Thanks for the schematic. That helps a LOT.
I don't like what I'm seeing here. But aside from that, to answer your question, the susceptibility of damage between the two voltages is not normally a considered issue only that the Zener knee of the part's Voltage/Current curve is mushier on the lower voltage. What blows the diodes since their PIVs are not the thing dying is the current thru them. The power a Zener will have to dissipate is its zener voltage x the current.
So, the current from the white wire heading to the black wire is causing power to be dissipated in the zener. So much that the zener is baking-dead. Adding a higher voltage zener could prevent the burn outs if and only if the voltage difference is higher than 2.4V but lower than 3.6V a condition I suspect is not the case.
I don't see 'noise' or 'spikes' as causing the zener's travails. More like a steady state difference between the BLACK and the WHITE wires. Often these mickey-mouse jury rigs like the zener have issues with power-up or power-down as capacitors are being charged or discharge. If the 'signal conditioner' has a bunch of capacitance then when the 28V supply is shut off that capacitance can raise the WHITE voltage above the BLACK voltage causing the capacitance to discharge thru the zener and frying it.
I'd look at the voltage across the zener during all phases of operation to see what's up; during running, power-on, and power-off periods. If it looks like the zener voltage is reached only during power-off then the scenario I described above is the likely problem. If the zener voltage is always present in all three described cases then you need to cut in an ammeter and see what's going on. If transients are suspected then you tag in a 1 ohm resistor between the top of the zener and the WHITE wire and using a scope grounded only to the WHITE wire and across the resistor you can then watch for fast large current events.
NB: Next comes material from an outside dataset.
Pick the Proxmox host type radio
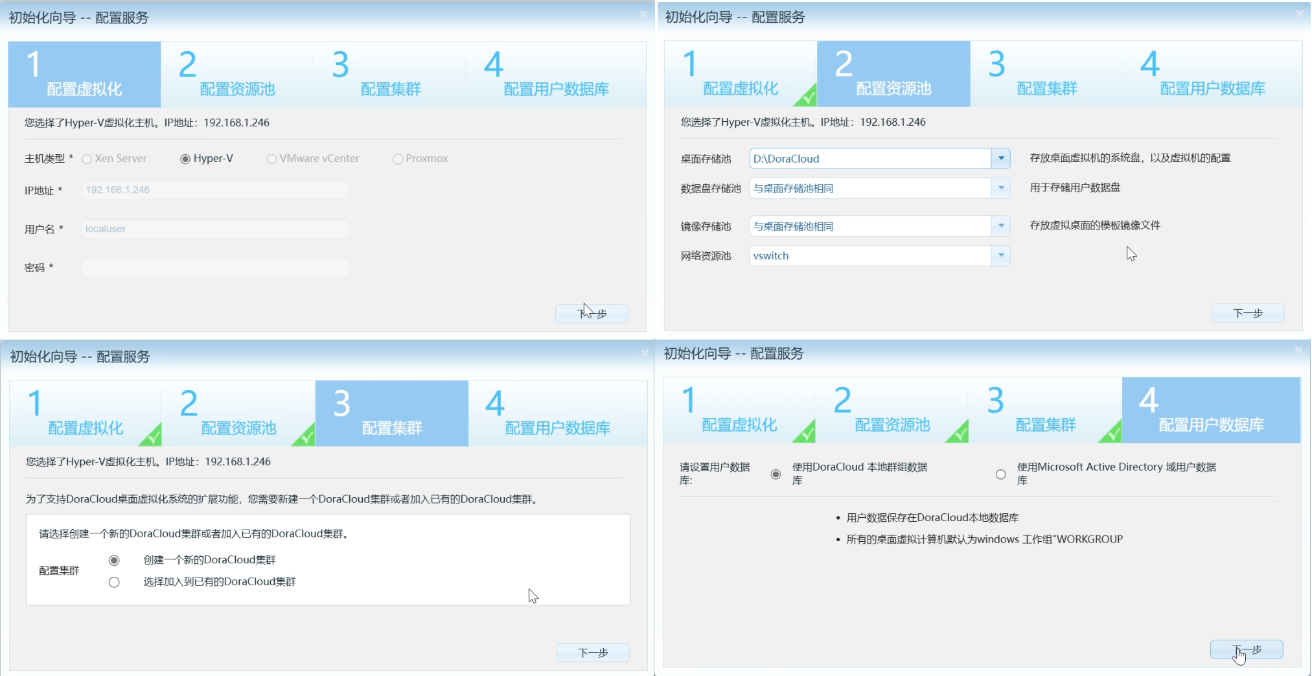Image resolution: width=1312 pixels, height=676 pixels. (x=398, y=159)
The current is the voltage/resistor. The power being dumped in the zener is that current times the zener voltage. Compare that to the allowed power of that specific zener on its data sheet.
There is also a chance this is about the other things happening on the WHITE wire coming from off to the right. Perhaps those electronics are being powered by the same 28V supply and this dumb zener scheme is being tripped up by it.